How does Sociology study social life?
Through
- theories (explanations for observed realities)
- methods (techniques for collecting and making common sense of information)
- critical thinking (investigating)
What is the Social Structure?
The “Macro Level of Society”: the connections between personal and social structures
- stable arrangements of institutions whereby human beings in a society interact and live together
Microstructure
Relationships created in direct mutual interaction
(the job example: who is going to help you more in finding a job).
Macrostructure
“Overall organization of society”, the lower, middle and high class.
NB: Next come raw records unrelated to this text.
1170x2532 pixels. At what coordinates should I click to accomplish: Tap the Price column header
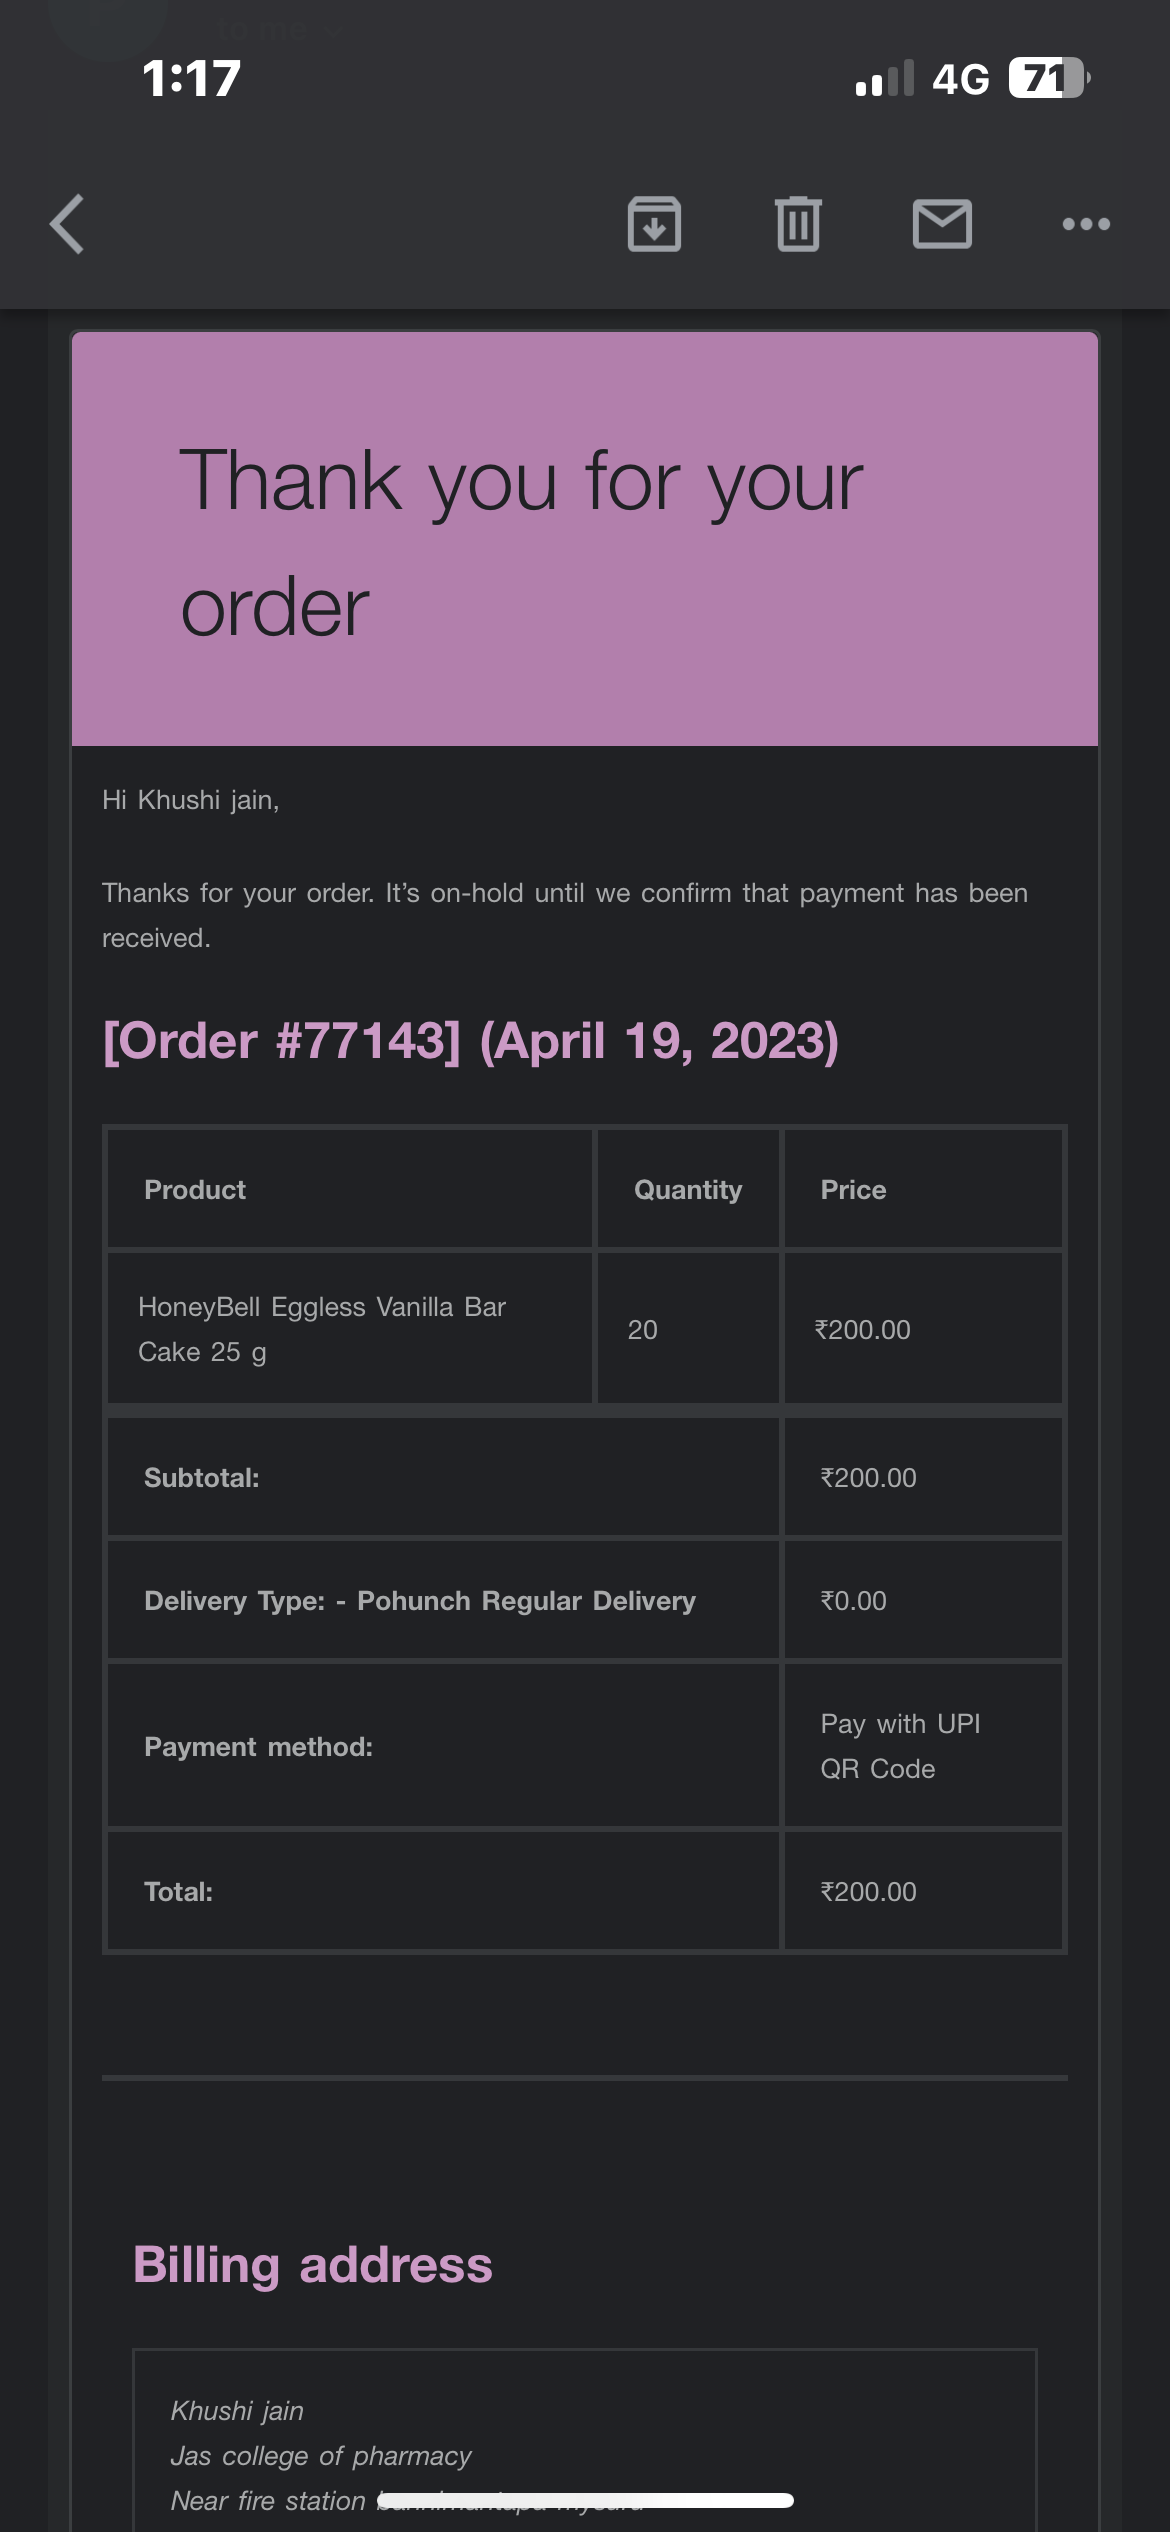point(853,1190)
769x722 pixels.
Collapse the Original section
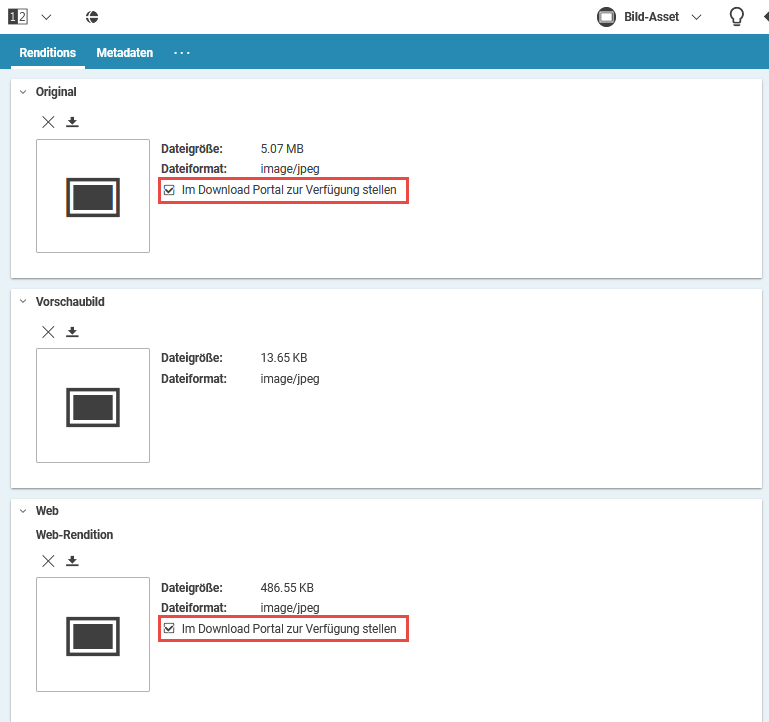(22, 92)
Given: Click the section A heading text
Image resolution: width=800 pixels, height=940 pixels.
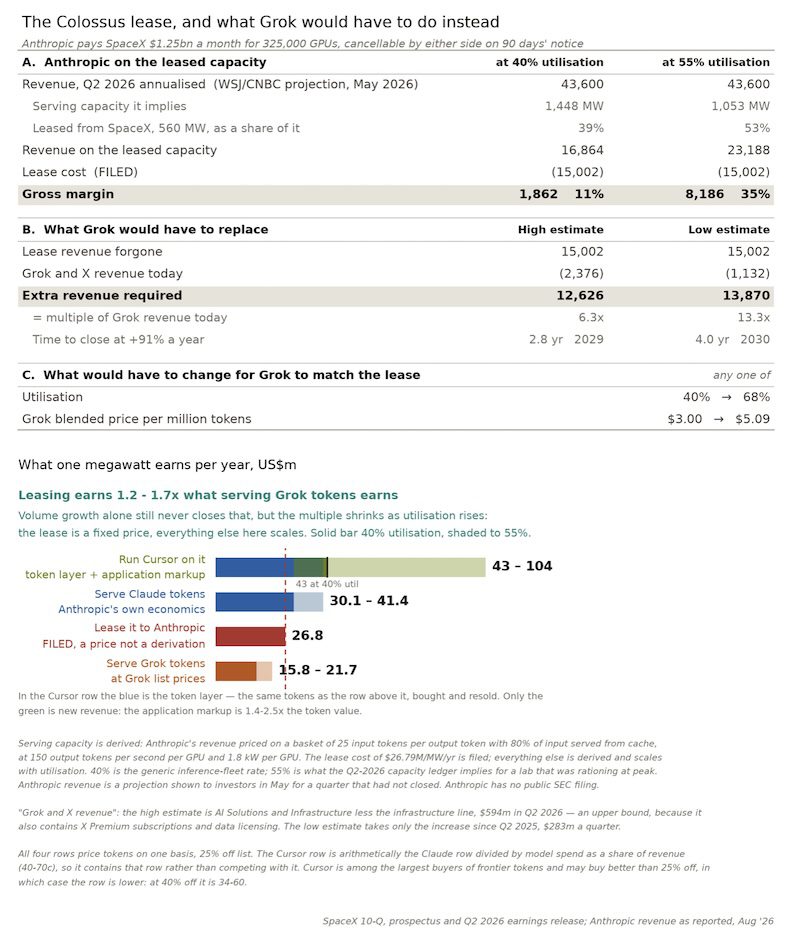Looking at the screenshot, I should coord(144,62).
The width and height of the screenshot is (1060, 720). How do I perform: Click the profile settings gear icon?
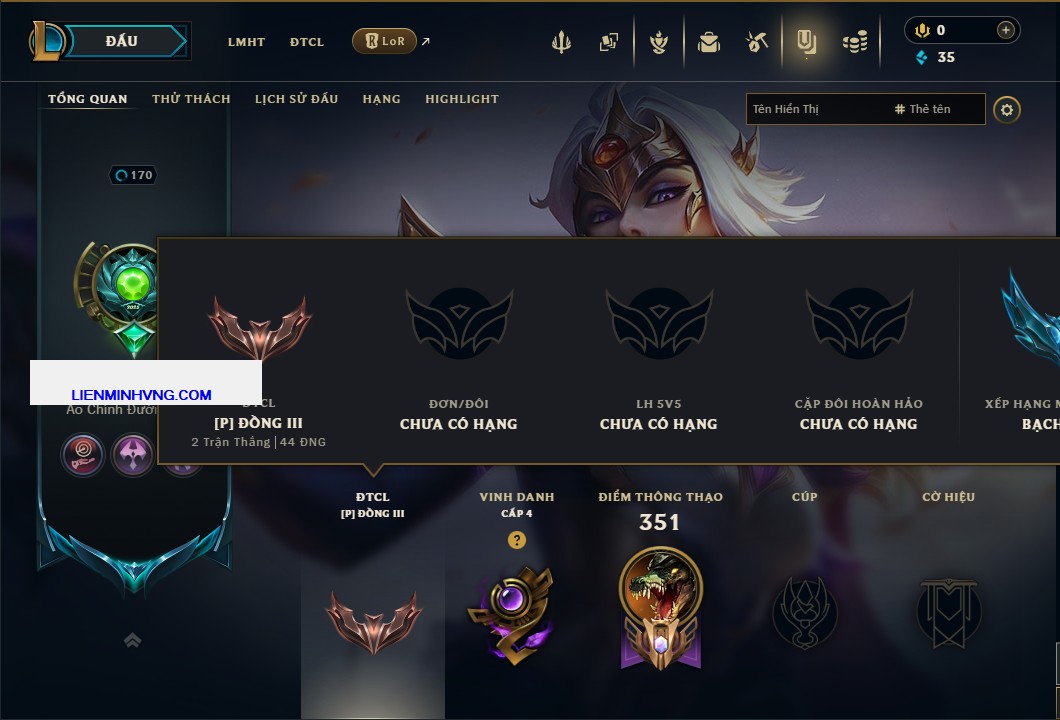pyautogui.click(x=1007, y=110)
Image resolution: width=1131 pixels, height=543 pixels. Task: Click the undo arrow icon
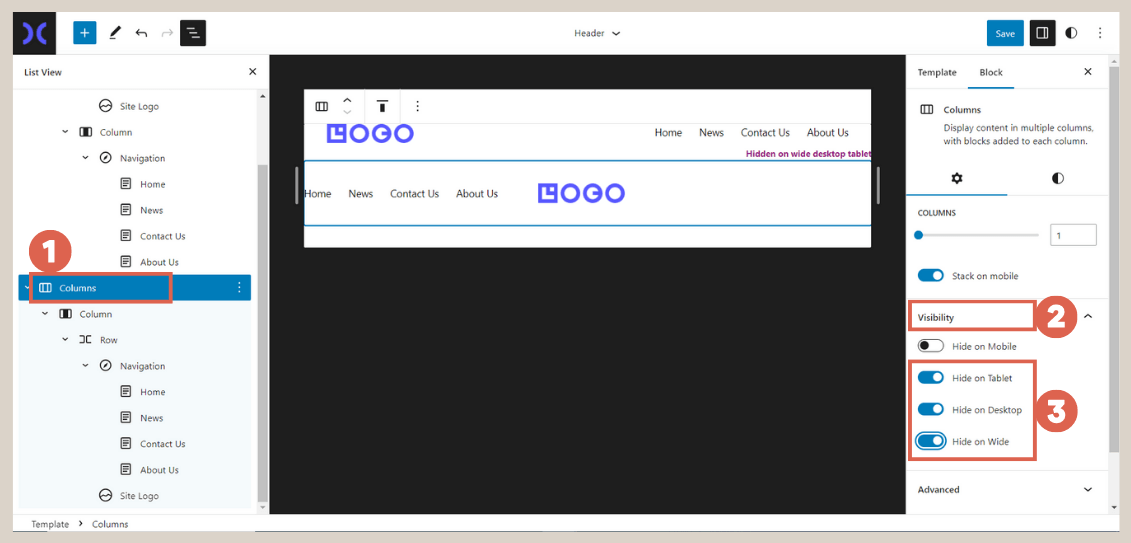click(141, 33)
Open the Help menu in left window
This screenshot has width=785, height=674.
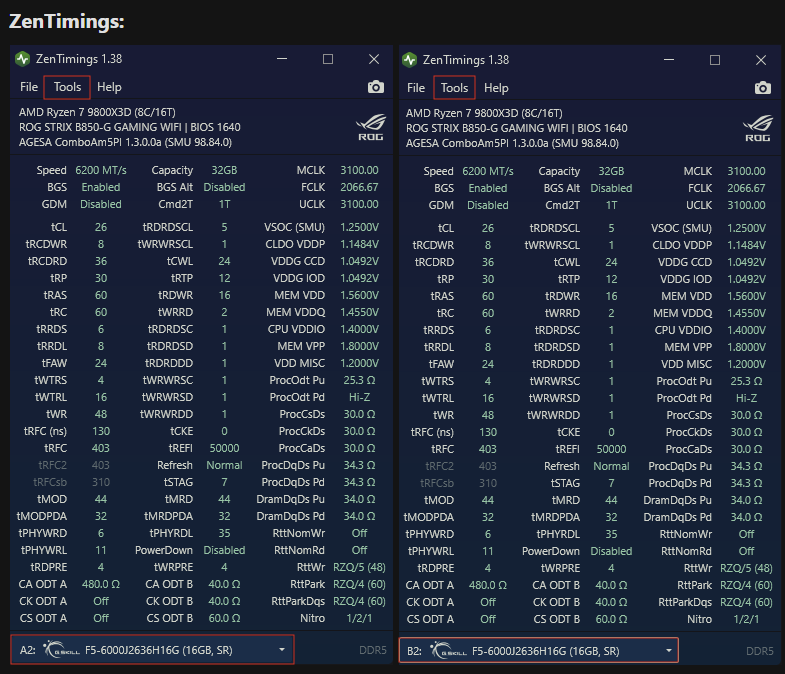(x=109, y=87)
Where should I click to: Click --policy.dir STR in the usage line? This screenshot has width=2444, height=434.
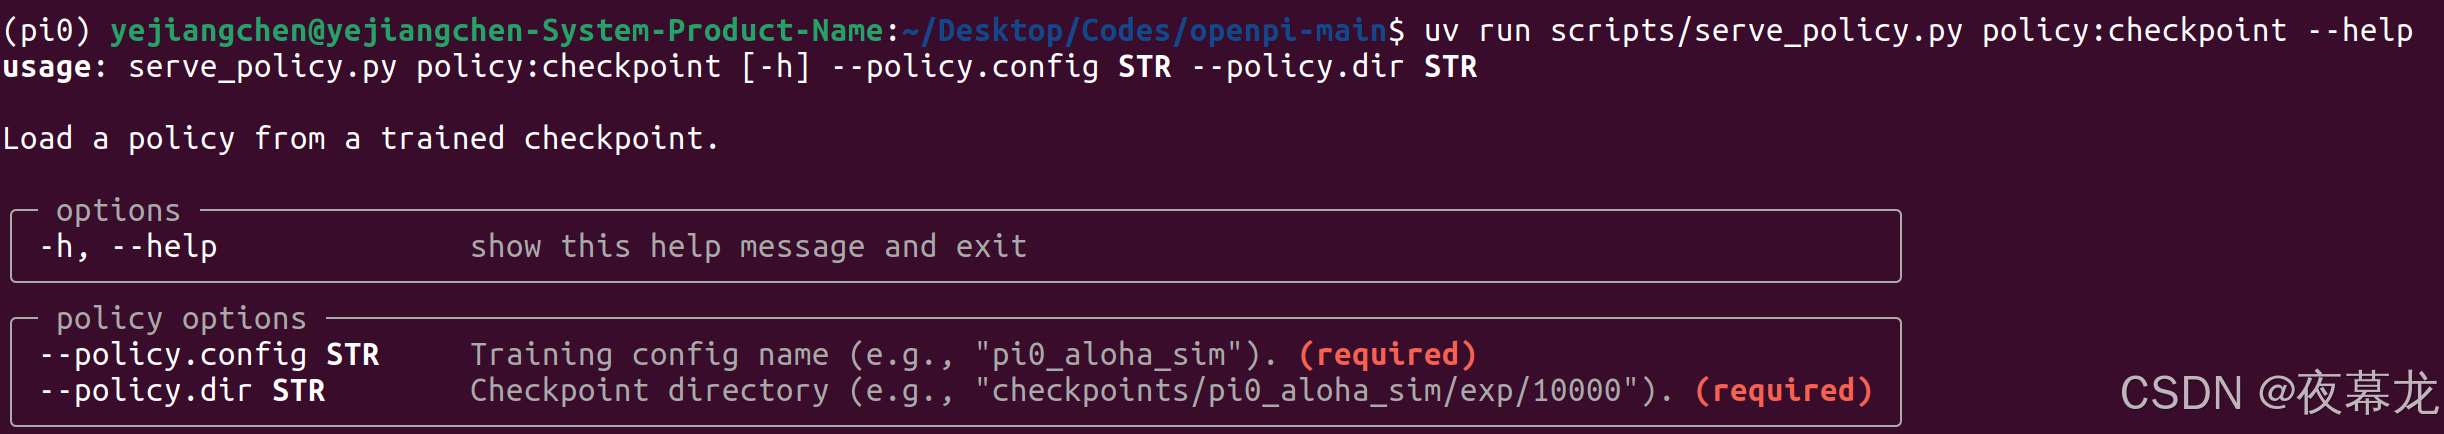coord(1334,67)
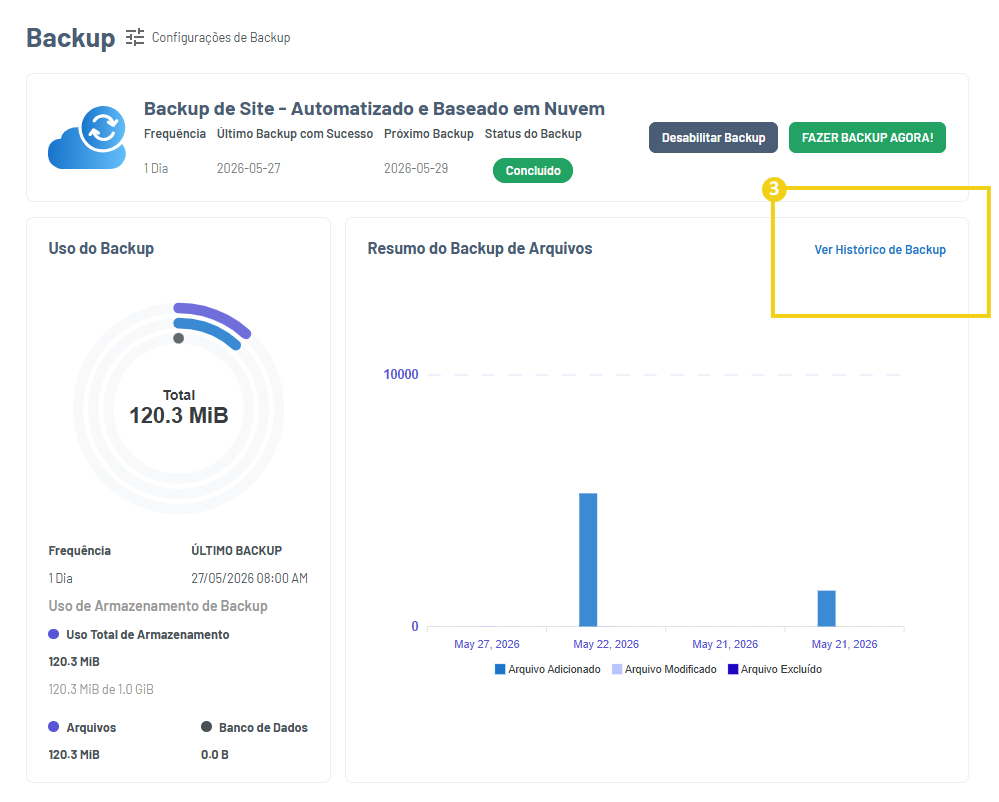Click the Total 120.3 MiB donut center

click(x=179, y=407)
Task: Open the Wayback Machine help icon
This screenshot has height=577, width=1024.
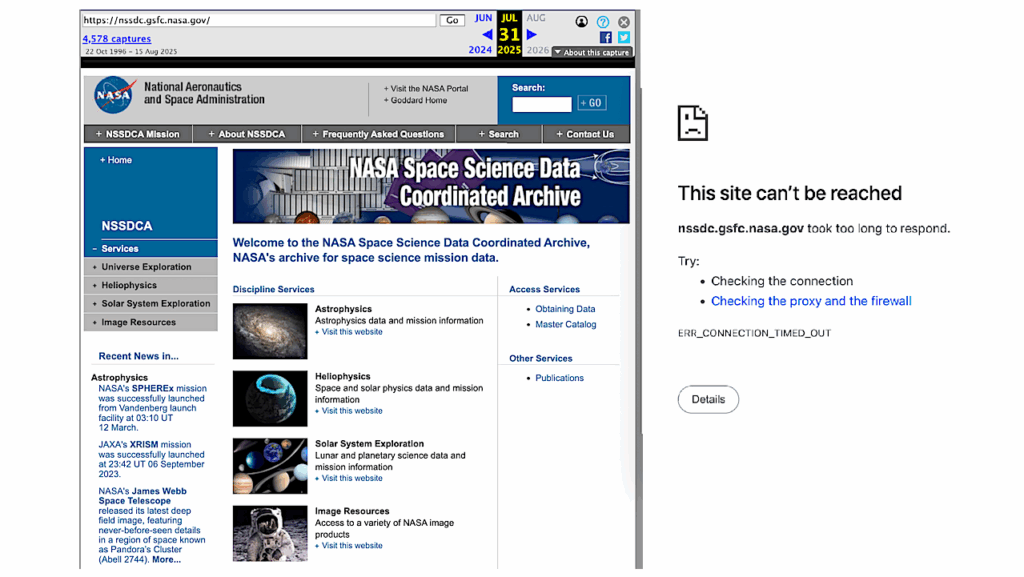Action: click(601, 21)
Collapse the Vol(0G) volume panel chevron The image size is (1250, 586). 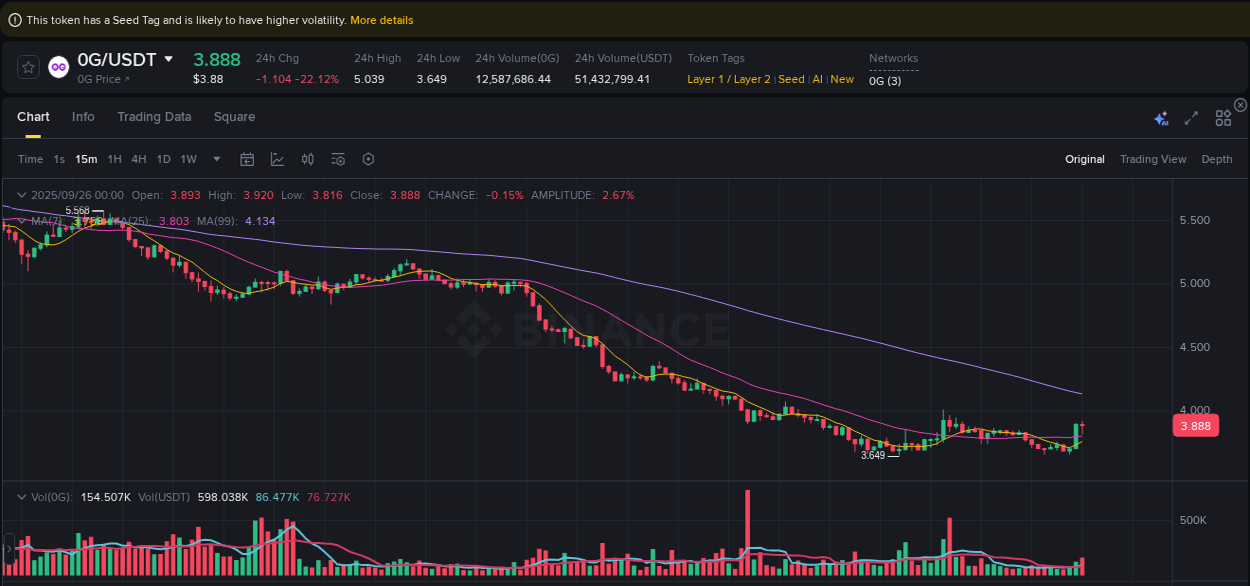(x=20, y=497)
A form of connection outside and bigger than your family, large scale level, featuring the social groups, organizations, institutions, nation states and their respective properties and relations
(who is going to be smarter example)
Global Structure
“Macro-level phenomenon”, patterns of social relations that lie outside the nation level.
(for example: donating money to the poor, so it’ll help with famine and foreign aid (the process of giving money, food, or resources by one country)
Who was the first scholar to use the term “Sociology”?
Auguste Comte
What did Theory did Comte find?
Positivism
What is Positivism?
Philosophical theory and approach to the study of human society and social relationships that sees a social reality as compromising objective facts and views and the research process as value free (that it should not be influenced by your own beliefs) scientific research based study.
Value Free
Researchers keeping his or her values (personal, political, religious) from the research process.
Social Organism
Sociological concept where in a social structure is regarded as “living organism”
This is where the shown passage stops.